*The exercise*:
Reproduce the part of the commit diff below that opens with the words containing "sorted = value" and closes with "dump(sorted)])", copying it character for character.

14009: Index containers table for reuse searches.
authorTom Clegg <tclegg@veritasgenetics.com>
Fri, 24 Aug 2018 15:36:10 +0000 (11:36 -0400)
committerTom Clegg <tclegg@veritasgenetics.com>
Fri, 24 Aug 2018 15:36:10 +0000 (11:36 -0400)
Arvados-DCO-1.1-Signed-off-by: Tom Clegg <tclegg@veritasgenetics.com>

services/api/app/models/arvados_model.rb
services/api/app/models/container.rb
services/api/db/migrate/20180824152014_add_md5_index_to_containers.rb [new file with mode: 0644]
services/api/db/structure.sql

index b9edeae06ecf93f0a1b6014eef0772224deed1a1..e43978980125a0fc91b22259ba34d8bb96963c13 100644 (file)
@@ -596,16 +596,24 @@ class ArvadosModel < ActiveRecord::Base
     end
   end
 
-  def self.where_serialized(colname, value)
+  def self.where_serialized(colname, value, md5: false)
+    colsql = colname.to_s
+    if md5
+      colsql = "md5(#{colsql})"
+    end
     if value.empty?
       # rails4 stores as null, rails3 stored as serialized [] or {}
-      sql = "#{colname.to_s} is null or #{colname.to_s} IN (?)"
+      sql = "#{colsql} is null or #{colsql} IN (?)"
       sorted = value
     else
-      sql = "#{colname.to_s} IN (?)"
+      sql = "#{colsql} IN (?)"
       sorted = deep_sort_hash(value)
     end
-    where(sql, [sorted.to_yaml, SafeJSON.dump(sorted)])
+    params = [sorted.to_yaml, SafeJSON.dump(sorted)]
+    if md5
+      params = params.map { |x| Digest::MD5.hexdigest(x) }
+    end
+    where(sql, params)
   end
 
   Serializer = {
index 7ec9845bc1983c0819f4d801e5044d8e5765f00f..7176bda926d8aa1cdb0c499958ae4ff6ffc97850 100644 (file)
@@ -228,13 +228,13 @@ class Container < ArvadosModel
 
   def self.find_reusable(attrs)
     log_reuse_info { "starting with #{Container.all.count} container records in database" }
-    candidates = Container.where_serialized(:command, attrs[:command])

*Data records*:
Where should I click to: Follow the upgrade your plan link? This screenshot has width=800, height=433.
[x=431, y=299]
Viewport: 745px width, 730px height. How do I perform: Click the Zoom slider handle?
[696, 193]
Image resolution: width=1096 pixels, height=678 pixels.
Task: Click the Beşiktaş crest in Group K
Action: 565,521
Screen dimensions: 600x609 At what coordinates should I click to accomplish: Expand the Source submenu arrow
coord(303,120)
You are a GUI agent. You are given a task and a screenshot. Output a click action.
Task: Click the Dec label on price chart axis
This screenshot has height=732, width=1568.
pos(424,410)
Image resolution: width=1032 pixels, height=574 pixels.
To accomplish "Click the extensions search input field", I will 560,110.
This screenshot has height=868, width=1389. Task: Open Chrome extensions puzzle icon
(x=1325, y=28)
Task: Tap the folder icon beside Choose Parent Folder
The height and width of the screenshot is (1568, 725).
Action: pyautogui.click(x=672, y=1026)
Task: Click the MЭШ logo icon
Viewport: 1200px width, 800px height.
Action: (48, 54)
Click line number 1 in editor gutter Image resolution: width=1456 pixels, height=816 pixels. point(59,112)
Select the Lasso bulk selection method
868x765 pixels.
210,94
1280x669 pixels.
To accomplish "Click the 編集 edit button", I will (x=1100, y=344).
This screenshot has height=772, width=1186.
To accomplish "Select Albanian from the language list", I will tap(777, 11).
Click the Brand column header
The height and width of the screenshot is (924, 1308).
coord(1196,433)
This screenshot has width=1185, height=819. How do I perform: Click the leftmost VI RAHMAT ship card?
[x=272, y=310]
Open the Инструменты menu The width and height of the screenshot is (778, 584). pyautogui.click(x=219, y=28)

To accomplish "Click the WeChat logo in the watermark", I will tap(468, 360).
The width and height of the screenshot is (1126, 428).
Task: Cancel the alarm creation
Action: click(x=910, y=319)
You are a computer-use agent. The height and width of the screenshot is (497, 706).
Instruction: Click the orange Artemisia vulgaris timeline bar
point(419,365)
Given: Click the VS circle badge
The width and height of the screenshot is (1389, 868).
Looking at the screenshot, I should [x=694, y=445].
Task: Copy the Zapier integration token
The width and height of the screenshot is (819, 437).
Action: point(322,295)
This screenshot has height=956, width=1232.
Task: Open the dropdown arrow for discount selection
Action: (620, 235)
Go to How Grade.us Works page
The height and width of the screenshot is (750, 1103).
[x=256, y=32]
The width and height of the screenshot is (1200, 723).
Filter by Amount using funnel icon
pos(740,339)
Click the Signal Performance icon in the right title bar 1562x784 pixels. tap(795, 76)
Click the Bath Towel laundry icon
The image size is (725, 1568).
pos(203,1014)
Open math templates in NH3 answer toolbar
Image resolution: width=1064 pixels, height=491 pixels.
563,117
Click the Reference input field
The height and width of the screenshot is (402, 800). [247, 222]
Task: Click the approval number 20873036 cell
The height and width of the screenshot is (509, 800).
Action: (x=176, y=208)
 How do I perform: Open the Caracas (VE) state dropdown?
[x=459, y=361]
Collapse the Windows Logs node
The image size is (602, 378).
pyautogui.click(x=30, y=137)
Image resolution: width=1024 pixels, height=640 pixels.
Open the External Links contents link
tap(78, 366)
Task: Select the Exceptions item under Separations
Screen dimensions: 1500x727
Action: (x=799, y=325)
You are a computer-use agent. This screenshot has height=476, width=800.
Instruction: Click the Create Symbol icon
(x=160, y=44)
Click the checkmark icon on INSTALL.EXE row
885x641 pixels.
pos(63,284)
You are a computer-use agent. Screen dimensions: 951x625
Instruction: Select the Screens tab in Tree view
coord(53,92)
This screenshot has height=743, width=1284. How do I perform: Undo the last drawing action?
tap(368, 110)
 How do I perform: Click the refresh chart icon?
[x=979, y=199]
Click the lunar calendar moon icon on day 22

*Output*:
sorted = value
     else
-      sql = "#{colname.to_s} IN (?)"
+      sql = "#{colsql} IN (?)"
       sorted = deep_sort_hash(value)
     end
-    where(sql, [sorted.to_yaml, SafeJSON.dump(sorted)])